▸ **Task inputs**
□ □ □ □ □ □ □
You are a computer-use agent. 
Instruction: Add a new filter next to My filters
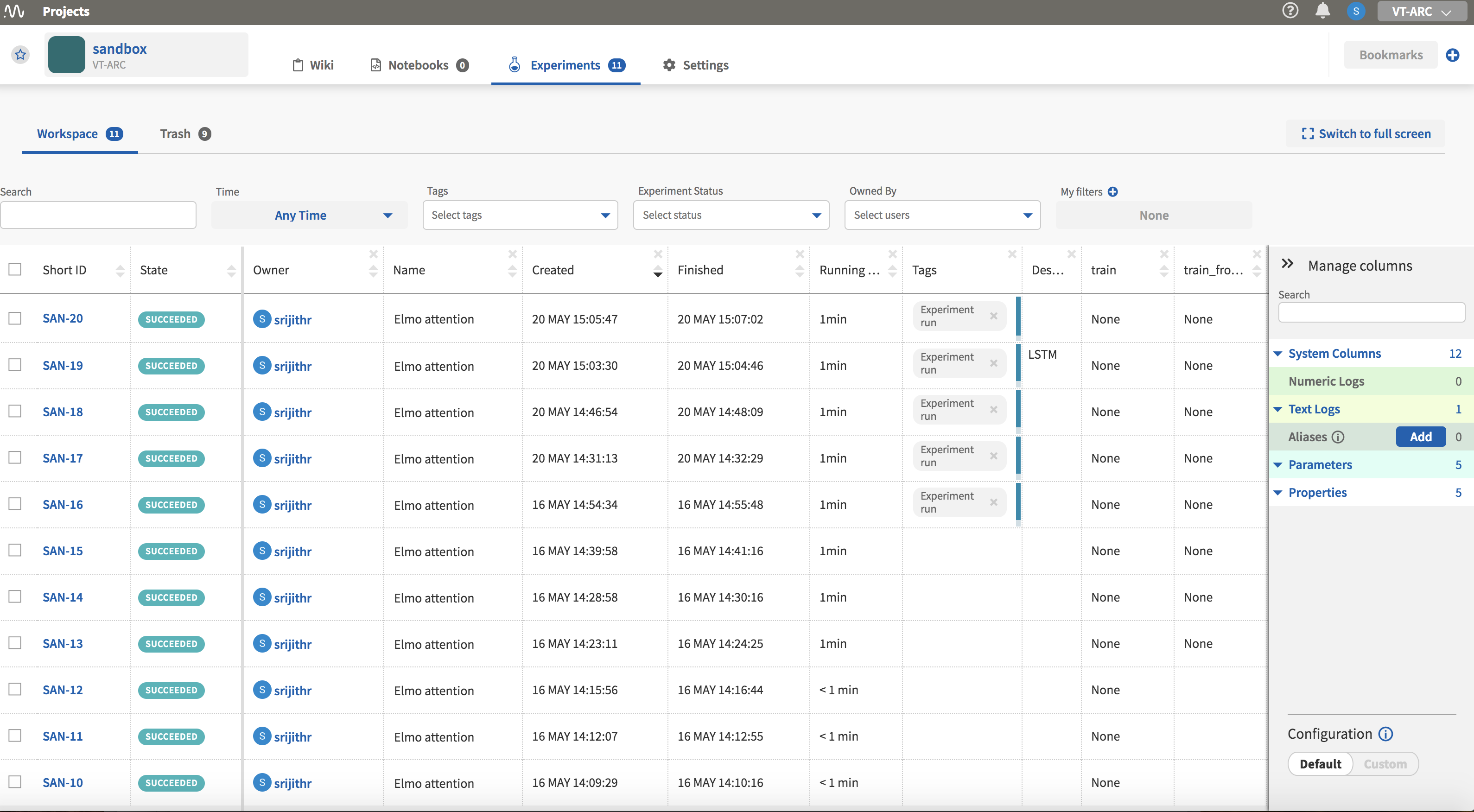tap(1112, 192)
□ □ □ □ □ □ □
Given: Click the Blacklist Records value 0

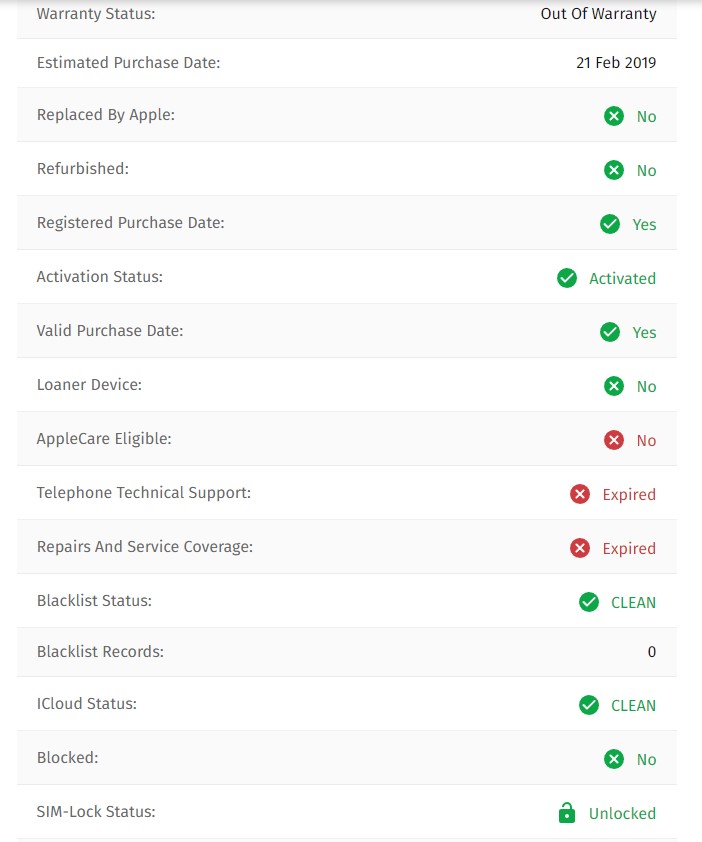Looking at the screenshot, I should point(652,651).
□ □ □ □ □ □ □
Rewrite the entries from the line with "You are a computer-use agent." to the line with "tap(1112, 192)", replacing "computer-use agent" with "screen-reading agent" and keeping everything else the same. Leave the pictures out of your answer.

You are a screen-reading agent. 
Instruction: Add a new filter next to My filters
tap(1112, 192)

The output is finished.